Stored records

◇ ◇ ◇ ◇ ◇

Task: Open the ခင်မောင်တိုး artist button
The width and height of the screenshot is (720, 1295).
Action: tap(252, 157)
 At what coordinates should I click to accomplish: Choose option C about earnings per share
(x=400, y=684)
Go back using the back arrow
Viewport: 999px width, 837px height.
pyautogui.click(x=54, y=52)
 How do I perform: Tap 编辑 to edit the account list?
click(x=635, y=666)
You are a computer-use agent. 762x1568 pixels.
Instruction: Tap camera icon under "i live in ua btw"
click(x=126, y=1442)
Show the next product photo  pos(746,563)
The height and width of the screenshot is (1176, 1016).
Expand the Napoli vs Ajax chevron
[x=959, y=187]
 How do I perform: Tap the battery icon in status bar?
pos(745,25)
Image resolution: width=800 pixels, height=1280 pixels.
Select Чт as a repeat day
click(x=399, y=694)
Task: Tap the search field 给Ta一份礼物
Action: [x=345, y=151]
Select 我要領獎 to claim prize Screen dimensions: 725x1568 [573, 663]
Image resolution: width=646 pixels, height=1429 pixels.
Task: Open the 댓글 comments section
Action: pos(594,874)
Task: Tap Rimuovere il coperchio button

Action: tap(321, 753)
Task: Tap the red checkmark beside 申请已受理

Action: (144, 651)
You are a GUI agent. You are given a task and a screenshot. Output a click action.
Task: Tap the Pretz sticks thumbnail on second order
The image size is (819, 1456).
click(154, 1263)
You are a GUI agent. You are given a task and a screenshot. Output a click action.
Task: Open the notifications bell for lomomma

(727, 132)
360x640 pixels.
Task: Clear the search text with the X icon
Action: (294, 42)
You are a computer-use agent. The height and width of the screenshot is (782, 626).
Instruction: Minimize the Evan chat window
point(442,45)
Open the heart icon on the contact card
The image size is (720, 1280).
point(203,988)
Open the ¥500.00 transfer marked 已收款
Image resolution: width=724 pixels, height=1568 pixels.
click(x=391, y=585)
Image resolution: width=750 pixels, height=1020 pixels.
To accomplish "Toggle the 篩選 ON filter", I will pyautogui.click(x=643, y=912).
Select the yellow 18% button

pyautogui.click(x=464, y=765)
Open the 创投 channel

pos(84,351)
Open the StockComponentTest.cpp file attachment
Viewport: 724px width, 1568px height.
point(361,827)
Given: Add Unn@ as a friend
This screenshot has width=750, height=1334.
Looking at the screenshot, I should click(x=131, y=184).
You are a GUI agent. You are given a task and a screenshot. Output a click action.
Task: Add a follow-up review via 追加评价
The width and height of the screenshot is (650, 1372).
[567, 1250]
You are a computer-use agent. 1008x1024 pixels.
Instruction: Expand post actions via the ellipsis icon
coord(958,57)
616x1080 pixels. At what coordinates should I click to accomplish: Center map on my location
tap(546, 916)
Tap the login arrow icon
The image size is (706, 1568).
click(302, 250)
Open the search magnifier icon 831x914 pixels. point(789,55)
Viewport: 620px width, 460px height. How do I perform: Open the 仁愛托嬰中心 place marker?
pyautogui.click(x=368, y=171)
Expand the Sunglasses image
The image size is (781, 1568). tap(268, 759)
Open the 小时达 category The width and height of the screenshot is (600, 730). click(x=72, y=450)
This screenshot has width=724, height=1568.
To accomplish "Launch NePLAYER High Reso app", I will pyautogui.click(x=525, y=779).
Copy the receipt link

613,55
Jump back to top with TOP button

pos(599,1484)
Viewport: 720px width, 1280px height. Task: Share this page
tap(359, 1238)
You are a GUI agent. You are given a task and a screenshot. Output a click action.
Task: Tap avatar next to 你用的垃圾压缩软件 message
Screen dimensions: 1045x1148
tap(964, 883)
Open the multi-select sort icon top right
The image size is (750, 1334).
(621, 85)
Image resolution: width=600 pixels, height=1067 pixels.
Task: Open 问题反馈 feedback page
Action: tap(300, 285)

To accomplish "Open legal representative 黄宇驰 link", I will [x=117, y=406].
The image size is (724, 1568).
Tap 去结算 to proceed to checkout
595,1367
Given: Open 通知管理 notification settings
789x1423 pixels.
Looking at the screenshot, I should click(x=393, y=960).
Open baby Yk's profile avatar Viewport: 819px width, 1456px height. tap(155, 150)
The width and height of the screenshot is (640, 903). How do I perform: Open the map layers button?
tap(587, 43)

◇ ◇ ◇ ◇ ◇

## [Requirement]
Filter the entries above, copying each line that holds the string "Instruction".

## [Full answer]
Instruction: Tap camera icon under "i live in ua btw"
Instruction: Minimize the Evan chat window
Instruction: Expand post actions via the ellipsis icon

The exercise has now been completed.